Canada-Peru Free Trade Agreement ActGovernment Orders

June 1st, 2009 / 5:40 p.m.

NDP

Pat Martin NDP Winnipeg Centre, MB

Mr. Speaker, I am very pleased to follow my colleague for Rivière-du-Nord and her learned presentation. We share many of the concerns raised by my colleague. This is the second time today I have spoken to an issue brought forward by my colleague for Rivière-du-Nord. She is having a very illustrious day in the House of Commons today.

The position of the NDP has always been that we are not opposed to free trade providing that it is fair trade. We sounded the alarm in the 1980s when the first free trade agreement was introduced. We cautioned people that the globalization of capital was not some force of nature, that it was not like gravity or the conservation of mass. This is a choice made by nation-states on behalf of corporations. The free trade agreement and the NAFTA became like a charter of rights and freedoms for corporations to move freely and override the sovereignty of nation-states.

What we cautioned then, we continue to caution today, which is that there is an erosion of sovereignty associated with the free trade agreements that we have entered into so frequently and freely since the early 1980s when the first FTA was put into effect.

Mr. Speaker, you know that I am a socialist and a trade unionist and you should also know that I am a fiercely proud Canadian nationalist. As such, on all of those fronts, we are dedicated to a multilateral point of view. We are dedicated to elevating the standards of wages and working conditions for people all over the world, not just for Canadian workers but for the international movement of workers' rights. The international solidarity of workers' rights is alive and well. In fact, it is the free trade agreements entered into so freely by nation-states around the world that have revitalized the importance of workers coming together through their free trade unions, where such free trade unions are allowed, and through the international plenary umbrella of international organizations of those unions.

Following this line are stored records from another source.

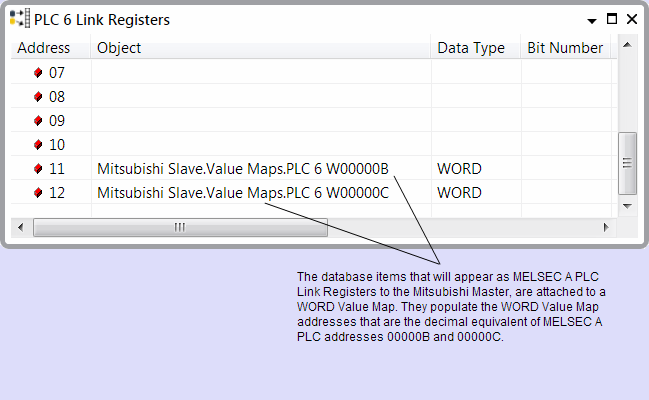
Task: Open the window position dropdown arrow
Action: [592, 20]
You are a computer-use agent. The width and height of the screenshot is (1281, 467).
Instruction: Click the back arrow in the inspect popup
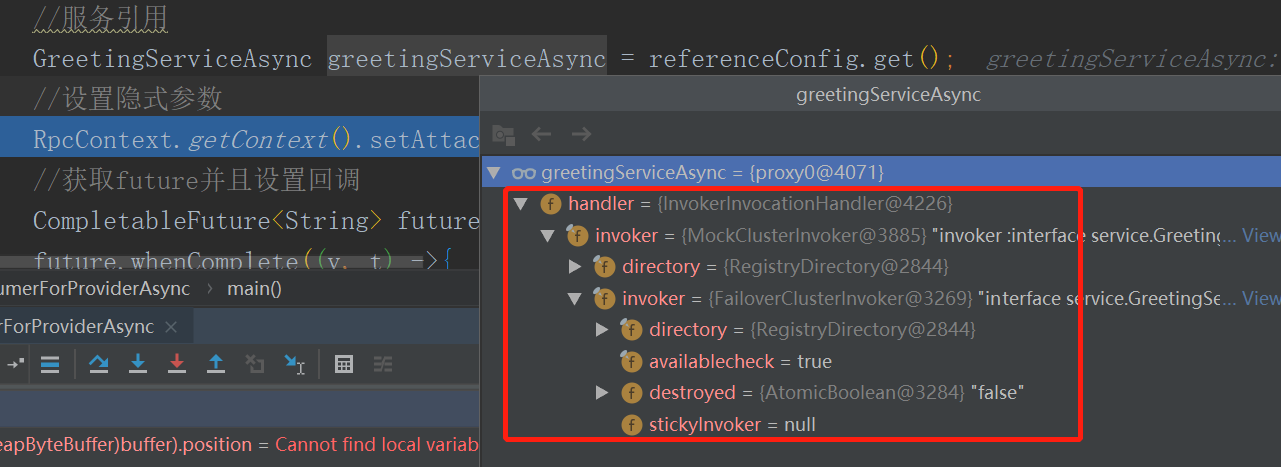click(x=541, y=133)
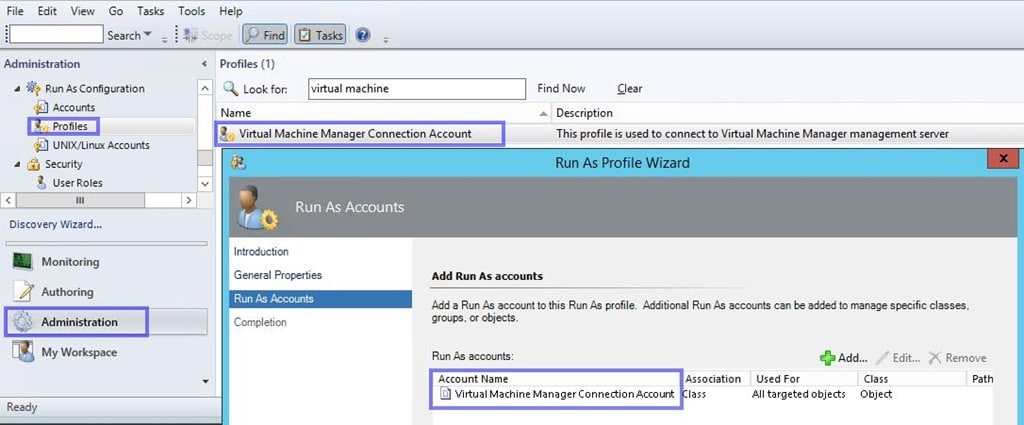Open the Monitoring workspace icon
This screenshot has width=1024, height=425.
coord(22,262)
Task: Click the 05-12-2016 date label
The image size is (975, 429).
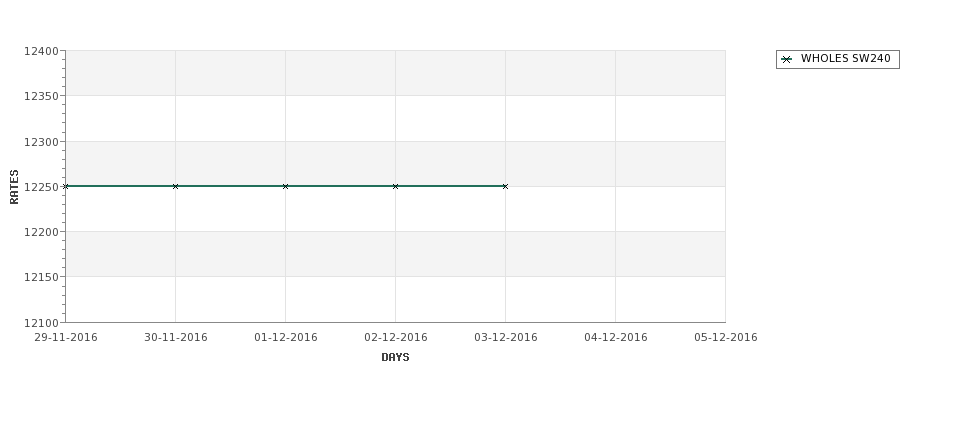Action: point(726,338)
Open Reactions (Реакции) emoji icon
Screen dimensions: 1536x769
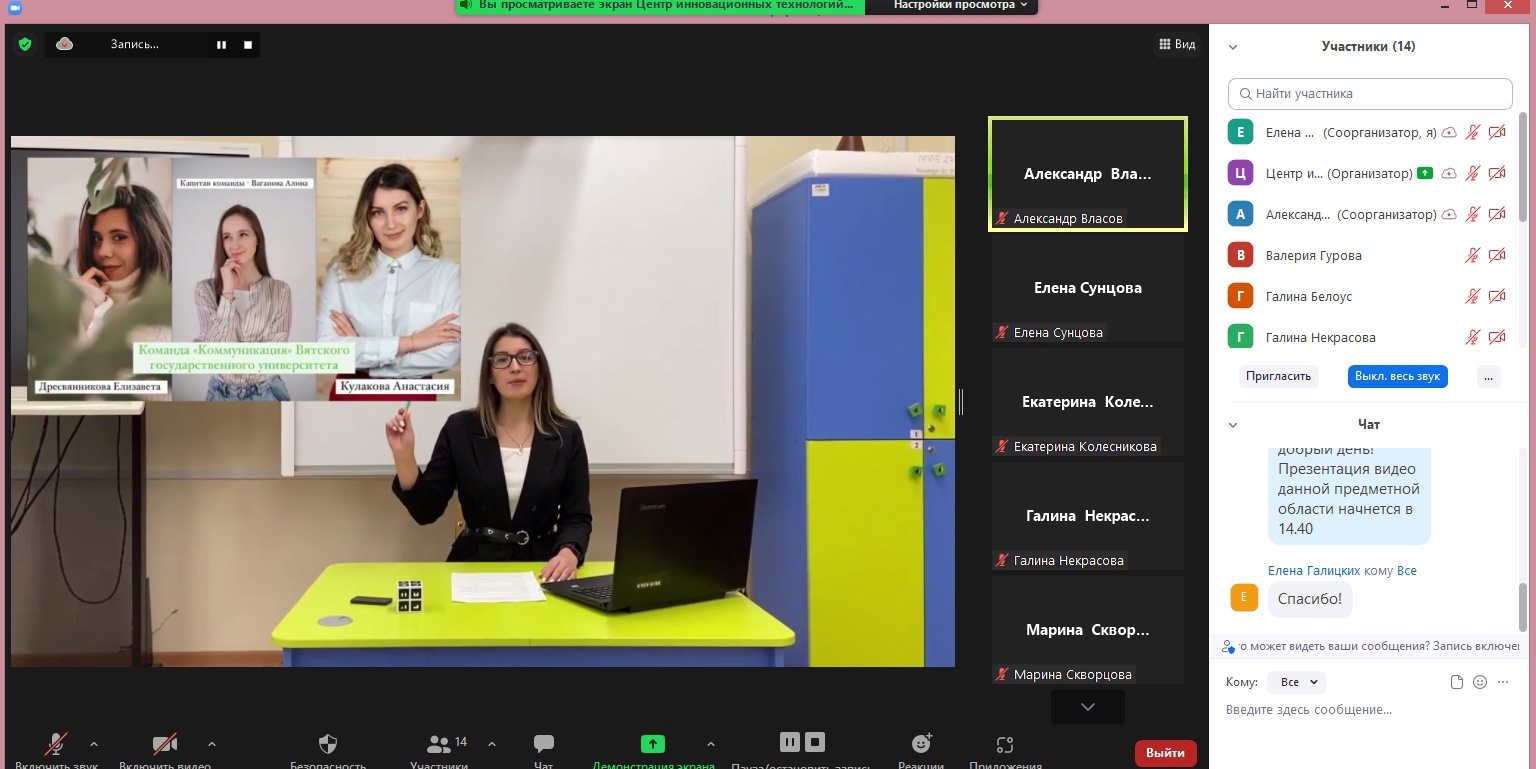tap(921, 744)
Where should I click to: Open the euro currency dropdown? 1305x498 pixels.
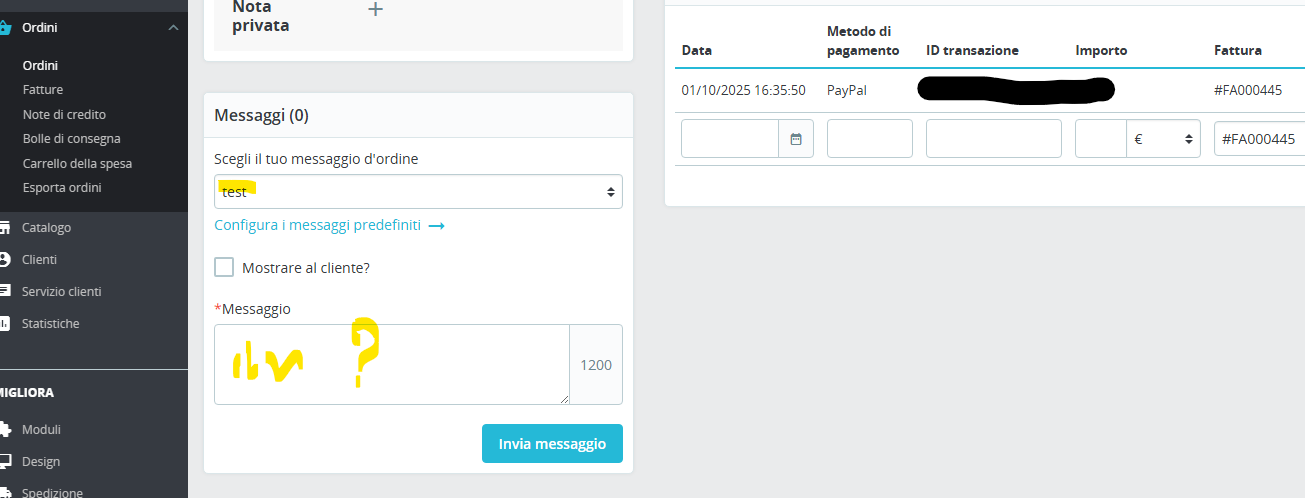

It seems that we alone are standing to try and caution people about the predictable consequences of some of the causes associated with what are called free trade agreements, such as the one we are contemplating today.

The international trade critic for the NDP, my colleague for Burnaby—New Westminster, has been a tireless champion of these issues. Again, this is not to be negative and try to criticize the concept of freer trade, tearing down barriers to trade or some of the non-tariff barriers to trade. Granted, we want the free movement of capital and of goods and services. We even want the free movement of people around the world. However, we also suggest that when there is the globalization of capital there must also be the globalization of labour rights, human rights and environmental standards. We want to harmonize at the highest common denominator, not the lowest, and that has been the actual empirical evidence in many of the free trade agreements that we have now had the luxury of time to study.

The old yarn put forward by the neo-Conservative movement that a rising tide lifts all boats, is not in fact true. If our boat has a hole in it, it does not rise with the tide. It simply stays down. We watched this movement propel itself around the world and, frankly, capitalism does not had a very good name lately.

When I announce that I am a socialist, I guess it is no surprise because we are all socialists now. We just bought General Motors. I always thought that one of the signs of the apocalypse would be when General Motors went bankrupt. Is that not when the four horsemen appear on the horizon and there is darkness at the break of noon when GM goes bankrupt?

Canada-Peru Free Trade Agreement ActGovernment Orders

June 1st, 2009 / 5:40 p.m.

An hon. member

It is the four horsepower.

Canada-Peru Free Trade Agreement ActGovernment Orders

June 1st, 2009 / 5:40 p.m.

NDP

Pat Martin NDP Winnipeg Centre, MB

The four horsepower of the apocalypse. That is very good.

The fact is that we now have Marxism realized. We own the means of production and we did not have to fire a single shot. It is really quite phenomenal what went on today.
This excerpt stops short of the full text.